The voice Steinman regards so highly got much of its grit in the clubs of 
South Wales. One of six children born to a pensioned steelworker and his 
opera-loving wife, the former Gaynor Hopkins (she named herself Bonnie 
Tyler in 1974 because she liked the way it sounded) grew up listening to 
the music of Tina Turner and Janis Joplin. At the age of 17, she answered 
a newspaper ad for backup singers at a local club, eventually married the 
club's manager and in 1973 settled into a three-bedroom home in 
Swansea, Wales, that she and her husband Robert Sullivan still occupy. 

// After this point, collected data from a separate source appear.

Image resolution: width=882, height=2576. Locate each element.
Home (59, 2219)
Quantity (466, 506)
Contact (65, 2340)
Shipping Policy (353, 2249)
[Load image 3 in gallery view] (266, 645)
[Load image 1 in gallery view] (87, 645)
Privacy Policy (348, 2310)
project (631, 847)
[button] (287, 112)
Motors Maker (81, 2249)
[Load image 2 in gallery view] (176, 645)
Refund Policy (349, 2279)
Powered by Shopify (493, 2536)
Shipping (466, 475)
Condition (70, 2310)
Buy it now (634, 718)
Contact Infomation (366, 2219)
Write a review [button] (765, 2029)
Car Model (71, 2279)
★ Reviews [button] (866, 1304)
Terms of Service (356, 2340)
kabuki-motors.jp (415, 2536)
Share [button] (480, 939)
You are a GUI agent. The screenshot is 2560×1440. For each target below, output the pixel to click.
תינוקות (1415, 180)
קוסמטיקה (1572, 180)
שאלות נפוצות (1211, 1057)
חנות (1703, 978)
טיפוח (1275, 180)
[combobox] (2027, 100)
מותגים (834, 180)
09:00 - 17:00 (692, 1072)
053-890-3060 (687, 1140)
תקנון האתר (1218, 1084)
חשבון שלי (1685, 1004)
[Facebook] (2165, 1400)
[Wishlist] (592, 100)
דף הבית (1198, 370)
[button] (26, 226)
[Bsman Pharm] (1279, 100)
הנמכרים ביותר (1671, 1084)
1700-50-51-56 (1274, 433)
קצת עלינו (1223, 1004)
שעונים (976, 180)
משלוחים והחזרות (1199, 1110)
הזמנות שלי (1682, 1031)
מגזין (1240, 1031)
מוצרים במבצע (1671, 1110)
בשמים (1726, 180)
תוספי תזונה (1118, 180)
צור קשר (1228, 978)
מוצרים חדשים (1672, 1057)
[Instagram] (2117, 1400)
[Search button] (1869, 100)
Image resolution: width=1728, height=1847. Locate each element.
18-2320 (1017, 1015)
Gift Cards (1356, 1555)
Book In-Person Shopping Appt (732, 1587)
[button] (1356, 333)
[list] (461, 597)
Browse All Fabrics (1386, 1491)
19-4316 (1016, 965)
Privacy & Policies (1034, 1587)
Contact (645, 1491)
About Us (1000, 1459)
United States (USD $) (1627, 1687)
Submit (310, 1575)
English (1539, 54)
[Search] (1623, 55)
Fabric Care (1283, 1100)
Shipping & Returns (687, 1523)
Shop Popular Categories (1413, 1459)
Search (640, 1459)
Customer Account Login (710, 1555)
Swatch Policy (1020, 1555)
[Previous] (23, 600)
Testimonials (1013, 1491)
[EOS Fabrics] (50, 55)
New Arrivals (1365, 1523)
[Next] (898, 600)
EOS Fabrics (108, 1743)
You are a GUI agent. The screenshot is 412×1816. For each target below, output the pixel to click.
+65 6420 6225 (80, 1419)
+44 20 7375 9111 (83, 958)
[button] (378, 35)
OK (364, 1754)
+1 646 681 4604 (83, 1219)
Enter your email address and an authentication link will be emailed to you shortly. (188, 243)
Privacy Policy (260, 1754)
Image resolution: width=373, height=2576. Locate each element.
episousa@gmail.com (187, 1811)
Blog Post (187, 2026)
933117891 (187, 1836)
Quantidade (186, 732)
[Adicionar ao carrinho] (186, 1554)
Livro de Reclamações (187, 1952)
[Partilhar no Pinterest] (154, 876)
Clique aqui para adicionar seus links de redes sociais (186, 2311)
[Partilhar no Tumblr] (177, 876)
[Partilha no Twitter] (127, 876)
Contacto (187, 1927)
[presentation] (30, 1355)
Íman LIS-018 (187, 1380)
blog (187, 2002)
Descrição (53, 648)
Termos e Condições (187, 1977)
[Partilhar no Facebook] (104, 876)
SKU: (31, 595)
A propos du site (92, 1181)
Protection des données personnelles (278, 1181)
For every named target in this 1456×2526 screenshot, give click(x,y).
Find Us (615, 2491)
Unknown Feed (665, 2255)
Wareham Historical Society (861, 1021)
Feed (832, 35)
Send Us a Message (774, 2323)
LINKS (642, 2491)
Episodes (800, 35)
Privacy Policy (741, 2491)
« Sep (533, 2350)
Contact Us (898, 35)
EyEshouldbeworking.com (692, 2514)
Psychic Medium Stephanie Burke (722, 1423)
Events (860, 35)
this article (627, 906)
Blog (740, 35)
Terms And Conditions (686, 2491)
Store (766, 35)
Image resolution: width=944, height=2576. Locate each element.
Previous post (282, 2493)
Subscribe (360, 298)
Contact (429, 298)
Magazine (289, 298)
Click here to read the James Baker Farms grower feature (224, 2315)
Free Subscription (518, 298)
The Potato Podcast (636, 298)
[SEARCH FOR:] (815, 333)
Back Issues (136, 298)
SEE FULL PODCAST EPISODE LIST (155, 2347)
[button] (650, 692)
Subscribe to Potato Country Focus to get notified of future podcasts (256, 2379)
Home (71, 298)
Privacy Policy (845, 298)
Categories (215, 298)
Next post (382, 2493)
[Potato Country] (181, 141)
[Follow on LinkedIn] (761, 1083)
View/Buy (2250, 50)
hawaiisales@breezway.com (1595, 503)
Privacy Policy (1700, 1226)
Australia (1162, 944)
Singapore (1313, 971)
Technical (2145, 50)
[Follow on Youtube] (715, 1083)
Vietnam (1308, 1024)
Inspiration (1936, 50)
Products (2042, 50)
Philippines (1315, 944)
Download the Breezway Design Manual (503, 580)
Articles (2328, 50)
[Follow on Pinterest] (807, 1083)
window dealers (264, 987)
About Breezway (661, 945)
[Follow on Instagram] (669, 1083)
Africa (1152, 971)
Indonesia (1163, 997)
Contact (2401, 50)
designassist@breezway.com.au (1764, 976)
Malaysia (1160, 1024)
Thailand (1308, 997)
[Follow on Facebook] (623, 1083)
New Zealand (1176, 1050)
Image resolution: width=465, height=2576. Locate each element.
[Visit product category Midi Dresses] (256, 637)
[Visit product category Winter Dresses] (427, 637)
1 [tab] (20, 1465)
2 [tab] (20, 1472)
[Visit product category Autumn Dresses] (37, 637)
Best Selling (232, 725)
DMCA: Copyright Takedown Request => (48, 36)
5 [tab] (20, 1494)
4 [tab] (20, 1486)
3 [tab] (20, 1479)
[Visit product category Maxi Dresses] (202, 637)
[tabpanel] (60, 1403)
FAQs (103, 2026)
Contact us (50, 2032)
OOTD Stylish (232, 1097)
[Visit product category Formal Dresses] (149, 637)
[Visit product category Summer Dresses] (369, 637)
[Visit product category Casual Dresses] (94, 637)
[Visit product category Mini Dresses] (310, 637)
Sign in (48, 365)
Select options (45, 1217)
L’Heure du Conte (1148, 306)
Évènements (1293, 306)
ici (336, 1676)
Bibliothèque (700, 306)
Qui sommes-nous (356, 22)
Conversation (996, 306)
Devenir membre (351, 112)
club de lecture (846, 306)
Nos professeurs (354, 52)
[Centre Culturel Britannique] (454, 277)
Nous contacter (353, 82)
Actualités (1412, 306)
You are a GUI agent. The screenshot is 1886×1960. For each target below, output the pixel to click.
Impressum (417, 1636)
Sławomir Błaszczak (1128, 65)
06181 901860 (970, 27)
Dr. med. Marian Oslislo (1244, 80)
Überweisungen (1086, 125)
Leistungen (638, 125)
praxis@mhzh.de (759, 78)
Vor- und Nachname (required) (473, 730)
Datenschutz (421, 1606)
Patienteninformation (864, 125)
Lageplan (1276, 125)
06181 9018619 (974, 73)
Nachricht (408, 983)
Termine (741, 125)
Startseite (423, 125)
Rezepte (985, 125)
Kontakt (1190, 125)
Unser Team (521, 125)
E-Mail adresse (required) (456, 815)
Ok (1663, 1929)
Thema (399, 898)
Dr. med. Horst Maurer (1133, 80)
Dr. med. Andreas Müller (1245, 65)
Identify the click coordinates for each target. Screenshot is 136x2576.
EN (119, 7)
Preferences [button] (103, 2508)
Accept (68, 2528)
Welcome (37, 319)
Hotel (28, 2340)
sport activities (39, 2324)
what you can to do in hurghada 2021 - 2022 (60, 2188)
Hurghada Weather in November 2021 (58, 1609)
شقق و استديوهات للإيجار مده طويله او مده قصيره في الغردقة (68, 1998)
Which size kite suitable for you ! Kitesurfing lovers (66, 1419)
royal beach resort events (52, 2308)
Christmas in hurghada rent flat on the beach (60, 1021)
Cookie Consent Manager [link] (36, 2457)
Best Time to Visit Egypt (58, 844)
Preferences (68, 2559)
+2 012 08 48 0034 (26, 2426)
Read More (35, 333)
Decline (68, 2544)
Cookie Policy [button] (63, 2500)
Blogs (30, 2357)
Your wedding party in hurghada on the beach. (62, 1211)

Always husky-voiced, Tyler developed nodules on her vocal cords because of 
her busy six-night-a-week schedule as a club singer. In 1976, she 
underwent throat surgery. Although recovery took four months her voice 
returned stronger-and rougher-than ever.

It was a voice much of the world would hear two years later. For Tyler, 
however, "It's a Heartache" turned into a headache when she found herself 
locked into a musical format that was more country than rock. "I was a bit 
cheesed off," she says of the management team that held her under contract 
and wrote most of her material. "I didn't even like it as I was recording 
it." Discouraged, Tyler gave up performing during the last 18 months of 
her contract and stayed home playing rock tapes and plotting a new course.

These days, while her husband tends to the two discos, the pub and the 
restaurant the couple owns in Wales, Tyler is looking ahead to a second 
album with Steinman. If scheduling holds, she will follow that record 
next year with her first American tour since 1978. And that, she insists, 
will give the Yanks a chance to see some real magic onstage.